"Ignore the margins at your peril". Sound advice, that if followed with dogged persistence can, on the right day, yield spectacular results. Many an angler has fallen foul of its inherent warning and watched open mouthed as a veritable monster has drifted by, nonchalantly picking off discarded bits of bait from right under his or her feet, with no hook-bait in the vicinity. The trouble is, that margin fishing, like 'zig' fishing, requires real commitment, not just a token, half-hearted nod in its direction, that is abandoned at the slightest whim. Such is the thread that links my two latest sessions, one week apart on Wetlands peg 2.
Both sessions were conducted under conditions of high angling pressure, namely on August bank holiday Monday and a week later, at the end of the school summer break. The first turned out to be a red hot, sunny day in contrast to the second, which was predominantly cloudy, ultra still and muggy in the extreme. On week one, peg choice was non-negotiable, given that every other peg was occupied from the previous night, such that my extra early start earned me no special favors. Having said that, peg 1 was available on both occasions, but the water level is currently so low that landing carp in its extremely shallow margins is not really viable. On week two, peg 7 was also available, but to be honest, I dropped into peg 2, hoping for a chance to capitalize upon my unfulfilled margin observations from the previous session.
And so, on week one, I unloaded my gear as quietly as possible, tip-toeing across the elevated walkway to its banks, in an attempt to minimize vibrations. I sat motionless for a while, to assess potential carp holding locations. After half an hour or so, in the absence of anything obvious, I opted for my three favourite spots, including the bloodworm bed over the hump to the left, the central channel towards peg 1, and the bay area to the right. The plan was to deliver a bait boat payload of Skretting 4mm course pellets, a handful of crumbed Wet Baits M3C boilies and in each case, a pair of identical 16mm dumb-bells as hook-bait, attached to a PVA mesh bag of the pellets soaked in dedicated soluble bait soak. The heat of the sun soon had me seeking shaded sanctuary inside the bank side hut, whilst sweat poured from every pore. By midday several carp had drifted into the area and for the most part hovered just beneath the surface of the right hand bay. Unfortunately, they showed absolutely no interest in dropping down onto the bottom for a munch, even after I'd catapulted a carpet of M3C boilies right across the area.
I've noticed before, that on hot sunny days the carp seem more inclined to navigate the close margins and on occasions can be induced to have a bit of a feed. Therefore, it should have come as no surprise that one or two carp waddled past, picking up the odd discarded morsel as they passed. Not being one to miss such an opportunity, I wound in the left hand rod, replaced the bait with a boilie half on a short hook link and lowered it carefully beside a few strands of weed and concealed the mainline as best as I could. I didn't have to wait very long before another roving carp visited the spot. This time though, instead of dipping down for a feed, it spooked suddenly and vacated the area, sending up deep, V-shaped furrows across the surface. Accordingly. I lifted the rig to check its integrity, before replacing it even more carefully than before. Astoundingly, within an hour exactly the same scenario had enacted itself before my eyes. Now at this point, I should have persisted with the approach, but to my shame, I lost patience with it and returned the rig to its original left hand, 20 yard position.

◇ ◇ ◇ ◇

### Exercises:
• A. From the carp fishing account, reproduce the passage that opens with the words "Both sessions were" and ends after the words "the previous session.".
• B. Condense the paragraph of the carp fishing account that opens with "Both sessions were conducted" into a short bulleted list that keeps its main facts.

◇ ◇ ◇ ◇

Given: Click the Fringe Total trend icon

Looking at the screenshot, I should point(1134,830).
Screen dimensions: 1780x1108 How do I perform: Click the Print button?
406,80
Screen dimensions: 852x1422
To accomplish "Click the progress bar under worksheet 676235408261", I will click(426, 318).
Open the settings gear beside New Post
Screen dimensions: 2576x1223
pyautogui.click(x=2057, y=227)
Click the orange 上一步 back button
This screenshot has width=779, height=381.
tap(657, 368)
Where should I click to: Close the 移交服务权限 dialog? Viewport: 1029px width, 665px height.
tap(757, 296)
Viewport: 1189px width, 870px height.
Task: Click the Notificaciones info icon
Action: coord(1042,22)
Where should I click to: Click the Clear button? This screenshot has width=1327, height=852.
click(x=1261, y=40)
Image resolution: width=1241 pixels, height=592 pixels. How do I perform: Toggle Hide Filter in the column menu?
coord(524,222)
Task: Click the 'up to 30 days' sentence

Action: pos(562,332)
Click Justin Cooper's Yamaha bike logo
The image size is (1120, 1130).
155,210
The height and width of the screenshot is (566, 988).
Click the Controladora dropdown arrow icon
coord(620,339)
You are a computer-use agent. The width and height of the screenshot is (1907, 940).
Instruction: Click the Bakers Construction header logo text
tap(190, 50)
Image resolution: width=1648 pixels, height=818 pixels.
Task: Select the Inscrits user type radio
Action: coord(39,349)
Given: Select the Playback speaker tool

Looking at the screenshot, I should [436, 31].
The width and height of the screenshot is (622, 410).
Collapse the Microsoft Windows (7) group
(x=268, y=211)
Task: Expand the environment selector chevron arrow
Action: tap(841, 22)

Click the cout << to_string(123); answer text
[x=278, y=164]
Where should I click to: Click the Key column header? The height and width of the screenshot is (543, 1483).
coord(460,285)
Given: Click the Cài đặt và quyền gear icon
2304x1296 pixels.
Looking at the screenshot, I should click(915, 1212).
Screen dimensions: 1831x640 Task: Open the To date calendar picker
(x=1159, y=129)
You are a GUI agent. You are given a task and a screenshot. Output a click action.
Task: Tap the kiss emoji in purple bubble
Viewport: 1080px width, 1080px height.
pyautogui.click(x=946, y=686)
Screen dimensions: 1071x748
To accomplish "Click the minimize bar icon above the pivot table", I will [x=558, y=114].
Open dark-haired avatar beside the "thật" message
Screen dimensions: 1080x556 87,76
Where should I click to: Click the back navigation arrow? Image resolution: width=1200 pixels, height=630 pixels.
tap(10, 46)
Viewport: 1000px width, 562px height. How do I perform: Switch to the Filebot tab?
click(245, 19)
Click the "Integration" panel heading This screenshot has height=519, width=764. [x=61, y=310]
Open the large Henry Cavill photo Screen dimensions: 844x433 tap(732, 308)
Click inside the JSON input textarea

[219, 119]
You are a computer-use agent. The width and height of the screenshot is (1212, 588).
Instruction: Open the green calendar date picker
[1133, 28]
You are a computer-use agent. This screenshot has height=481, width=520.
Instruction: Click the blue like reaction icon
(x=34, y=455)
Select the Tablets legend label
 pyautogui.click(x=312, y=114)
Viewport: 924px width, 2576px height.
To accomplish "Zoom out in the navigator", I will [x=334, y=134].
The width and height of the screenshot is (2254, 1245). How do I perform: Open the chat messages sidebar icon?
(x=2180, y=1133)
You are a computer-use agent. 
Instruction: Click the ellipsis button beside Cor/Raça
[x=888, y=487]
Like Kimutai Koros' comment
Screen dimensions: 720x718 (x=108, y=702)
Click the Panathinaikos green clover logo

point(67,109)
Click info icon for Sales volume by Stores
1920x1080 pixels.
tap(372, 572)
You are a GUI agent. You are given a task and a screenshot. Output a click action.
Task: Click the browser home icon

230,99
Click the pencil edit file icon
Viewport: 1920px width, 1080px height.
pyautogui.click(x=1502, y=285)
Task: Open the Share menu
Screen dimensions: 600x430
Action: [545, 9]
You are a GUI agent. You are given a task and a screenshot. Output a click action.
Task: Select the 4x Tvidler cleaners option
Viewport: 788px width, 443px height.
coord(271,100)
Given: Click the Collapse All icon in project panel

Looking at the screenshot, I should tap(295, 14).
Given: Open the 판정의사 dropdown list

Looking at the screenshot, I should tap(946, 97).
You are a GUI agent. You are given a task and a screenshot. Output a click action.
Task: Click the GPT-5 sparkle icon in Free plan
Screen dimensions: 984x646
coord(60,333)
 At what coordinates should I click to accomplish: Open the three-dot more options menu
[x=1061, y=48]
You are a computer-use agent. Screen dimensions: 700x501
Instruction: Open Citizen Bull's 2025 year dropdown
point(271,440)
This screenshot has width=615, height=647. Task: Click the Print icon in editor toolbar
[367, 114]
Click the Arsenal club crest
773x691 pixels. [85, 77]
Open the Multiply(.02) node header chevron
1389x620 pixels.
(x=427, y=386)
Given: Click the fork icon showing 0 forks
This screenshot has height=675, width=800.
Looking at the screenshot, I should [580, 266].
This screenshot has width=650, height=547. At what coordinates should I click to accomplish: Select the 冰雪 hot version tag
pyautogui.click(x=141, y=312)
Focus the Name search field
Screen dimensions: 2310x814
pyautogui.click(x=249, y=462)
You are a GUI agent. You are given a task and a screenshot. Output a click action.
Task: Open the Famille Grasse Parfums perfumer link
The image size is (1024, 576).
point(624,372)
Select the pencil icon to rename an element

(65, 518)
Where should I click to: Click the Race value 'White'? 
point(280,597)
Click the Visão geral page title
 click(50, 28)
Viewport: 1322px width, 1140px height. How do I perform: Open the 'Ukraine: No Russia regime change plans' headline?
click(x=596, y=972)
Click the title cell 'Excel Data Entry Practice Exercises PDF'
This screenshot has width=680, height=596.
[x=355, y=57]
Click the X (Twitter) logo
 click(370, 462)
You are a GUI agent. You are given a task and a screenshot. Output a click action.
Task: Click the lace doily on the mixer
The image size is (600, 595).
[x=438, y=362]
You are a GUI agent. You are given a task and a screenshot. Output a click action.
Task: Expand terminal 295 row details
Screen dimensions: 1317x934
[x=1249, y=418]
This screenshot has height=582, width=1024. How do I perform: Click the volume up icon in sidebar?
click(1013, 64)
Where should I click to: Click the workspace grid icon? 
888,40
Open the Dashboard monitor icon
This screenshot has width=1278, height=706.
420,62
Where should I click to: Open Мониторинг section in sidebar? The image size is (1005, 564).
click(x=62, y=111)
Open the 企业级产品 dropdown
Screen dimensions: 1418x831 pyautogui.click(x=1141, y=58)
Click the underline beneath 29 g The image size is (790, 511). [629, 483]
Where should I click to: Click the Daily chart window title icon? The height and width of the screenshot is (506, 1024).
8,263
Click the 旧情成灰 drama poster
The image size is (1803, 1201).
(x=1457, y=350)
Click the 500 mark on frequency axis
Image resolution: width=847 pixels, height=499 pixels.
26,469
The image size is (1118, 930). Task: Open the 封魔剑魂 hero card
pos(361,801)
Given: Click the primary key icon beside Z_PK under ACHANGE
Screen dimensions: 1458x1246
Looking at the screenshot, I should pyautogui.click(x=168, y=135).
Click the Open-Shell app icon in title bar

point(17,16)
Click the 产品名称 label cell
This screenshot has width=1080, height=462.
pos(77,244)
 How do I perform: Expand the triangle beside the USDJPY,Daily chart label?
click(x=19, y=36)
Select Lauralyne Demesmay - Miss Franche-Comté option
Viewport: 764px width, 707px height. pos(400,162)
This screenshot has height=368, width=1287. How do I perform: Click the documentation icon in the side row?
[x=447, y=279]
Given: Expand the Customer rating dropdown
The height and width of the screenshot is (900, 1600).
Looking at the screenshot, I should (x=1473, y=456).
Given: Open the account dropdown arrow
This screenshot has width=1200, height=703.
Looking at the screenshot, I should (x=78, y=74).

◇ ◇ ◇ ◇

### Results for each task:
• A.
Both sessions were conducted under conditions of high angling pressure, namely on August bank holiday Monday and a week later, at the end of the school summer break. The first turned out to be a red hot, sunny day in contrast to the second, which was predominantly cloudy, ultra still and muggy in the extreme. On week one, peg choice was non-negotiable, given that every other peg was occupied from the previous night, such that my extra early start earned me no special favors. Having said that, peg 1 was available on both occasions, but the water level is currently so low that landing carp in its extremely shallow margins is not really viable. On week two, peg 7 was also available, but to be honest, I dropped into peg 2, hoping for a chance to capitalize upon my unfulfilled margin observations from the previous session.

• B.
- Both sessions took place under heavy angling pressure: August bank holiday Monday and, a week later, the end of the school summer break.
- Week one was red hot and sunny; week two was mostly cloudy, very still and extremely muggy.
- On week one, peg 2 was the only realistic choice, as every other peg had been occupied since the previous night.
- Peg 1 was free both times, but low water left its margins too shallow for landing carp.
- On week two, peg 7 was also free, but peg 2 was chosen to follow up on the margin observations from the first session.